In 1929, Alison Settle was appointed as editor of British Vogue. She was a great success with this, although she never got on with Vogue’s Editor in Chief, Edna Woolman-Chase, who was based in America and oversaw all three Vogue titles (British, American and French Vogue). Settle began to shape the magazine as an intelligent periodical for women of all classes who were interested in design, culture and good writing as well as, or perhaps more than, photographs of dresses. She commissioned writers like Virginia Woolf, Edith Sitwell, Vita Sackville West and Colette.
There was writing on cookery from Marcel Boulestin and Andre Simon wrote about wine. She also initiated a regular feature which was called, rather stiffly, ‘Vogue’s Smart Fashions for Limited Incomes’. Since Vogue had never acknowledged before that its readers might be anything less than duchesses, this was quite a shocking concept for the magazine. However, after nine years, Settle’s radical ideas for Vogue became too much for Woolman-Chase. Their relationship grew so strained as they were so much at odds that Settle was forced to resign in 1935.
A Best Seller on Fashion
The next year, Alison Settle started working on her book, ‘The Clothesline’, which was published in 1937. She also became a consultant for the china manufacturer Wedgwood. Settle asked celebrity flower arranger Constance Spry to work alongside her in this. Together they devised promotional schemes, such as giving society hostesses free china, meaning they could then say that “Lady So-and-So is a big fan of Wedgwood”.

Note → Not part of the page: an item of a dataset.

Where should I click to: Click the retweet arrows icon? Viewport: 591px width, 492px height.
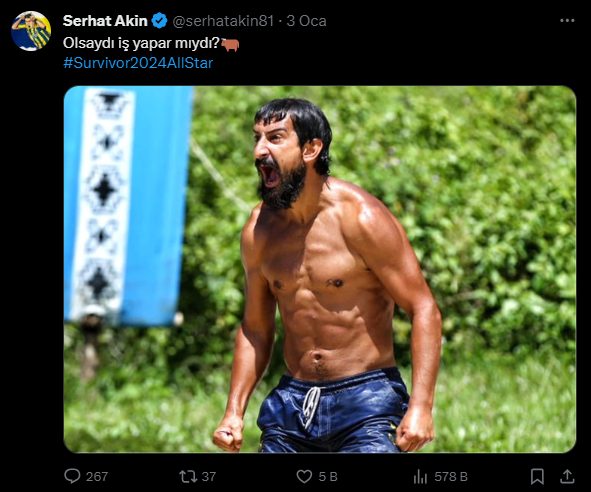188,476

They also advised on the colours and shapes most likely to sell using Settle’s fashion forecasting skills. She told Wedgwood: ‘You want to be leaders and not followers of taste; you have therefore got to let the public know that you have got these things slightly in advance of them knowing that they want them. The public do not know what their taste is until it has been visualised for them.’
When war broke out, she became a war correspondent based in Britain for the Observer newspaper. In 1944 she finally obtained permission from the War Office to go abroad, joining Lee Miller as one of the few women to report directly from conflict zones.
Alison Settle
Lecturing on the Importance of Fashion
After the war, Settle gave lectures at art schools, promoting fashion as a career for women.
In 1937 the Board of Trade set up the Council for Art and Industry, and invited her to become a member of the committee. Alison Settle helped set up the influential Fashion Group of Great Britain in 1939. In 1944 the Board of Trade also set up the Council of Industrial Design, and asked her to become involved in that, too. As a result of that she was key in setting up the Design Centre in the Haymarket, London.
Post war, Settle co-founded the Women’s Press Club. She wrote for The Lady and Homes and Gardens and had a column for the Observer, initially about fashion but quickly diversifying into a range of subjects. They titled the column “From a Woman’s Viewpoint” at first, but soon it became “From Alison Settle’s Viewpoint”. She was a big name and could now use her position to investigate and campaign for many different subjects and issues which affected women.
Her passion lead to a health scare in the 1960s. Doctors suggested that she retire or at least limit herself to more sedate subjects. She didn’t retire but did change her column to the rather more sedate subject of beauty products.
Alison Settle – Fashion as a Career
In 1961 Alison Settle was the first woman to be awarded an OBE for Services to Fashion Journalism. Alison Settle’s book Fashion As A Career was published in 1963. In the early 1970s, she had a serious accident. She retired from her regular column. However, she didn’t stop working and when she regained her strength she began work instead on a history of fashion. It was never to be completed. Alison Settle died in Worthing, UK in the autumn of 1980. She was 89 years old.